Mobilisieren, um für das „Nationalist Project" zu manipulieren?

Ganz genau, um die Massen für reaktionäre Projekte des Nationalstaates zu instrumentalisieren. Das Problem ist zurückzuführen auf den Übergang von „das Volk" zu „mein Volk" in einer Welt, in der unvermeidlich alles miteinander verbunden und intermixed ist. Jede Gesellschaft ist linguistisch, ethnisch oder religiös heterogen zusammensetzt – nicht zu vergessen, dass all diese Elemente gleichzeitig auch als Komponenten nationaler Identifikation gelten können. Die Bildung von Nationalstaaten im Zuge einer Sezession von einer imperialistischen Einheit löst in keiner Weise das Problem der ethnischen Minderheiten, sprich das problematische Verhältnis von Mehrheit und Minderheit. So werden lediglich neue Grenzen kreiert, wodurch wieder neue Mehrheiten und Minderheiten entstehen.

Kann behauptet werden, dass die Mechanismen, die Sie erwähnt haben, wie beispielsweise die Konstruktion von neuen Grenzen, die (Wieder-)Herstellung von Mehrheits-/Minderheits-Dichotomien oder die systematische Marginalisierung von bestimmten gesellschaftlichen Gruppen, eine systemeigene Charaktereigenschaft bzw. Funktionslogik von Nationalstaaten ist?

Ja, in gewisser Weise trifft das zu. Insbesondere wenn es um die nationale Komponente des Staates geht. Dann gibt es natürlich auch den Staat als solches. Wie ich bereits erwähnt habe, wird die Transformation größtenteils damit in Verbindung gebracht, wie die Akteure des Staates nationale Sentiments instrumentalisieren. Es handelt sich hierbei hauptsächlich um die Frage der Top-down-Nationenbildung. Ja, die Akteure, die den Staat kontrollieren, haben großes Interesse daran, mit Hilfe einer Ideologie ihren Machtanspruch zu legitimieren. Außerdem ist ebenfalls der Umfang des Regierens ein entscheidendes und zeitgenössisches Element des Nationalstaates. Zum einen handelt es sich um einen zu großen Umfang für eine demokratische Teilhabe und zum anderen ist es ein zu kleiner Rahmen für eine demokratische Kontrolle über die dominierenden Kräfte in der Welt. In diesem Zusammenhang ist die aktuelle globale neoliberale Dominanz in der Welt besonders im Auge zu behalten. Heute haben wir eine in sich vereinte und organisierte kapitalistische Klasse, die in ihrem Umfang transnational ist. Der Nationalstaat hingegen, wie bereits erwähnt, ist zu groß für effektive direkte Partizipation und deutlich zu klein, um die Kräfte der kapitalistischen Hegemonie zu regulieren, zu regieren und zu kontrollieren.
○ ○ ○ ○
◆ **AUFGABENSTELLUNG**
Was entsteht laut dem Auszug über Nationalstaaten, wenn bei einer Sezession von einer imperialistischen Einheit neue Grenzen kreiert werden?

◆ **ERFASSTE INFORMATIONEN**
○ ○ ○ ○
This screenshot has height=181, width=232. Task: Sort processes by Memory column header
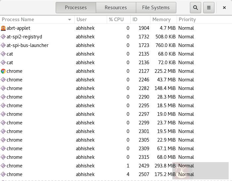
○ ○ ○ ○
◆ **VOLLSTÄNDIGE ANTWORT**
Es entstehen wieder neue Mehrheiten und Minderheiten.